A 101 on Domain Fronting

Mon 11th Feb 19

Domain fronting has been around for years and I've always understood the concept but never actually looked at exactly how it works. That was until recently when I did some work with Chris Truncer who had us set it up as part of a red team test. That was the point I had to get down and understand the actual inner workings. Luckily Chris is a good teacher and the concept is fairly simple when it is broken down into pieces.

Before starting to explain fronting itself, a step back to look at how we retrieve a web page...

First there is the network request.

  • A user enters a URL, which contains a hostname, into a browser.
  • The operating system does a DNS lookup on the hostname.
  • A TCP connection, based on the IP addresses from the lookup, is made between the two machines.

Now there is a network connection in place, the application layer kicks in and the HTTP request is sent. With HTTP/1.0, a web server was only able to serve one web site per IP address as it had no way to know the hostname used to request the site. HTTP/1.1 introduced the concept of a "Host" header which allows the server to host multiple virtual hosts which are selected based on the host name provided, hence the term "named virtual hosts". The server will check the host name provided against a list of virtual hosts is knows about and will pick the correct one to serve, if it doesn't know the specific host requested, it serves the default site.

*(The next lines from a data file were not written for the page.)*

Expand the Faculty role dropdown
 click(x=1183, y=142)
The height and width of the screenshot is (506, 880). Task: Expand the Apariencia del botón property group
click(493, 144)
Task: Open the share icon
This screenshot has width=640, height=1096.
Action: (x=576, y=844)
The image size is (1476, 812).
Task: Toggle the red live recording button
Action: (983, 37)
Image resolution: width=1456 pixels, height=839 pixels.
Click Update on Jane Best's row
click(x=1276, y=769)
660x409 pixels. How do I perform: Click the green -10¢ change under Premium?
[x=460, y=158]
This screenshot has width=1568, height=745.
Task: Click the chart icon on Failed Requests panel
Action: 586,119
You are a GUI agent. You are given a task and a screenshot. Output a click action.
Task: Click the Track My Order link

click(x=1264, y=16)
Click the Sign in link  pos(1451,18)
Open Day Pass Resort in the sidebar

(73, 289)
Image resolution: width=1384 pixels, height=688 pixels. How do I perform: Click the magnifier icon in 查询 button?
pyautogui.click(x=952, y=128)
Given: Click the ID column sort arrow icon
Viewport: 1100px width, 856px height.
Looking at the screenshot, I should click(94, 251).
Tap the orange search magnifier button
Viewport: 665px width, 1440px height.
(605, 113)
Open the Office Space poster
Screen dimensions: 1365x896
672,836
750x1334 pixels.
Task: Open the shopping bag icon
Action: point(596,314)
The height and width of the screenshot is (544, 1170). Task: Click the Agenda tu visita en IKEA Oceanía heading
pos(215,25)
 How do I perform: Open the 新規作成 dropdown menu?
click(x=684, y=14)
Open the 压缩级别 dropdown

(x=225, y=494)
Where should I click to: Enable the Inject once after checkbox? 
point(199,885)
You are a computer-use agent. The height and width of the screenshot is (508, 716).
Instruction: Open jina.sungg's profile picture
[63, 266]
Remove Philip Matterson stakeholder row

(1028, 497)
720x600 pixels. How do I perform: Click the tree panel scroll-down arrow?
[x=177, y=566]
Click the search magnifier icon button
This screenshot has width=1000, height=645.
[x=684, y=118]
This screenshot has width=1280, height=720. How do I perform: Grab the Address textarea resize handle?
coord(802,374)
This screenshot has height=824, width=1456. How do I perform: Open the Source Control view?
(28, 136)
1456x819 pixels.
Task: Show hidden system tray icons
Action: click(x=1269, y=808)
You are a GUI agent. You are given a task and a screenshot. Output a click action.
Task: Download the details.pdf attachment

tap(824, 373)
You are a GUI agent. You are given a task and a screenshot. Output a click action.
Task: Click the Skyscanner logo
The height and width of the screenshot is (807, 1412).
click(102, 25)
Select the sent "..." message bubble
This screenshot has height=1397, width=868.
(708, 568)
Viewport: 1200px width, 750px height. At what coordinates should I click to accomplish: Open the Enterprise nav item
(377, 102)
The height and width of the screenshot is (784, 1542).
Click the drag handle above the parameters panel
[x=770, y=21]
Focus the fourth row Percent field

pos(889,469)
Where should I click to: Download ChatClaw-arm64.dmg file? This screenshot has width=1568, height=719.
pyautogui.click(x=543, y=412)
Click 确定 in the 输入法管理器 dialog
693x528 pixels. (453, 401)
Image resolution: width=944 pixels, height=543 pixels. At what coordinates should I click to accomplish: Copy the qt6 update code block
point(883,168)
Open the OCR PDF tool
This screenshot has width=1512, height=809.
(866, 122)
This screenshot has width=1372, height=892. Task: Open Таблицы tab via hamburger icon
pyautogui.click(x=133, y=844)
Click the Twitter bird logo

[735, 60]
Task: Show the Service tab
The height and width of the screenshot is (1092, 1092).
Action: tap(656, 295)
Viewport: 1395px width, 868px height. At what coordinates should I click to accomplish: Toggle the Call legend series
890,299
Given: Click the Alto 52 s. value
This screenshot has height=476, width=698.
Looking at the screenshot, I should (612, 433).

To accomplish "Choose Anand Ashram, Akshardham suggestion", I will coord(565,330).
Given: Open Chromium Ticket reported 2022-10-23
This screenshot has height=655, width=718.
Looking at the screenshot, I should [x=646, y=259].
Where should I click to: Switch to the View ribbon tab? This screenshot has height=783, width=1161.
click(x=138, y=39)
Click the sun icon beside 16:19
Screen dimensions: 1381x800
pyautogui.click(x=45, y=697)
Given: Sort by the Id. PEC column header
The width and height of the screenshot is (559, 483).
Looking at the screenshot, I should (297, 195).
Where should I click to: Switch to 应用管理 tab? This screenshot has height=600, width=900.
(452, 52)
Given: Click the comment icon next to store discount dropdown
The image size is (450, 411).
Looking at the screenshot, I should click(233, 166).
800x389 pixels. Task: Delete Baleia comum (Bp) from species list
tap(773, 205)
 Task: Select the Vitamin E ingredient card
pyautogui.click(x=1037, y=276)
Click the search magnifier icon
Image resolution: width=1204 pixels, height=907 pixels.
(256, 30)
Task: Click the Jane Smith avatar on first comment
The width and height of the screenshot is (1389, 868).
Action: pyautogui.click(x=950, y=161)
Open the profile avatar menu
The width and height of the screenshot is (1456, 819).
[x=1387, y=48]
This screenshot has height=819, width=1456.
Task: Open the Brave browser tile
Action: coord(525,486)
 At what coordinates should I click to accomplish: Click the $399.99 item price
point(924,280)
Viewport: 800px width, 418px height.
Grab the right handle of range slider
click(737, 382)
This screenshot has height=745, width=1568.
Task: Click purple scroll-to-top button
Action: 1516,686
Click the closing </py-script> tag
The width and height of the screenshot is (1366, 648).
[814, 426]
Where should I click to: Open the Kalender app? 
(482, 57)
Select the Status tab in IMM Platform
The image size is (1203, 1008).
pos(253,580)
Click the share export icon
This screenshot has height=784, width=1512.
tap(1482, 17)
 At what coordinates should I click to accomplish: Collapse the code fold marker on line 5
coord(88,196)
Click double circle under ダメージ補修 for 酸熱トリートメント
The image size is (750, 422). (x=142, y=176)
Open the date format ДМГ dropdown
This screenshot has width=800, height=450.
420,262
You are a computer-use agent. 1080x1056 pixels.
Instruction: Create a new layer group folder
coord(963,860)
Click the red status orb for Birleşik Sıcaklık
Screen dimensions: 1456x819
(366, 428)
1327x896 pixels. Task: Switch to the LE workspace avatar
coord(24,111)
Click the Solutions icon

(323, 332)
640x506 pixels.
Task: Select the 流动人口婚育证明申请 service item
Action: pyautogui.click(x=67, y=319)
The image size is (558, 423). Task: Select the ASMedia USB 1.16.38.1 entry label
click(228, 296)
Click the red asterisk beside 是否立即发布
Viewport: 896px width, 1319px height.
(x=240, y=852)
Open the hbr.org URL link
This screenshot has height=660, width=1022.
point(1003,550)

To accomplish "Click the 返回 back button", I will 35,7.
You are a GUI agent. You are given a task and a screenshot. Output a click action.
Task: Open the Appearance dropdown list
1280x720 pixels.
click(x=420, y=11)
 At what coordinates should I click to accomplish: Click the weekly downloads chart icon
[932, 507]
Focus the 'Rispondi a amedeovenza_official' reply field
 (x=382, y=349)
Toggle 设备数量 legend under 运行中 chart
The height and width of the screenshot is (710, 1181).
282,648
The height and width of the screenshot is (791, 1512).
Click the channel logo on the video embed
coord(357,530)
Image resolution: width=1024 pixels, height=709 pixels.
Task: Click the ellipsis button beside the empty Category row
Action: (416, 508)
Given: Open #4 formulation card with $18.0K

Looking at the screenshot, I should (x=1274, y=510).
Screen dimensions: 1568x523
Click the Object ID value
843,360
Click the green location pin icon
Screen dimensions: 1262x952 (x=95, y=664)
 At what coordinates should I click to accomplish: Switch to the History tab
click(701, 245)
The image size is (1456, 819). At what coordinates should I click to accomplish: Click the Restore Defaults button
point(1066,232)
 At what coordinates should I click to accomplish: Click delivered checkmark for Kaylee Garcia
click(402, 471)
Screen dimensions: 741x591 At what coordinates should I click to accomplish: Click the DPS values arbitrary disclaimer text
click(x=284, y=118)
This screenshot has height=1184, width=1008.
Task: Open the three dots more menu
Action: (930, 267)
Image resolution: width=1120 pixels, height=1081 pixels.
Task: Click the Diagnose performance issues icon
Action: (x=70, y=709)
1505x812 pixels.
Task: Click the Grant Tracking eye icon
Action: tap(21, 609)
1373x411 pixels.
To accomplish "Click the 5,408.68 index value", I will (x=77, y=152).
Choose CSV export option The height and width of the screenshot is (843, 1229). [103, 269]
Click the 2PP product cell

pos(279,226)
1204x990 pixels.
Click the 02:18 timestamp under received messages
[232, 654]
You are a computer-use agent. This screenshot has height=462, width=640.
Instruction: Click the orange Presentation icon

At the most basic level, a HTTP/1.1 request looks like this:

GET / HTTP/1.1
Host: digi.ninja

In a normal request made by a browser, the hostname in the URL will match the one given in the host header but this does not have to be the case as there is nothing to enforce that link. We can demonstrate this using curl, the following request will make a network connection to bing.com but will request the site google.com through the host header. As Bing doesn't have a virtual host called google.com we get an error.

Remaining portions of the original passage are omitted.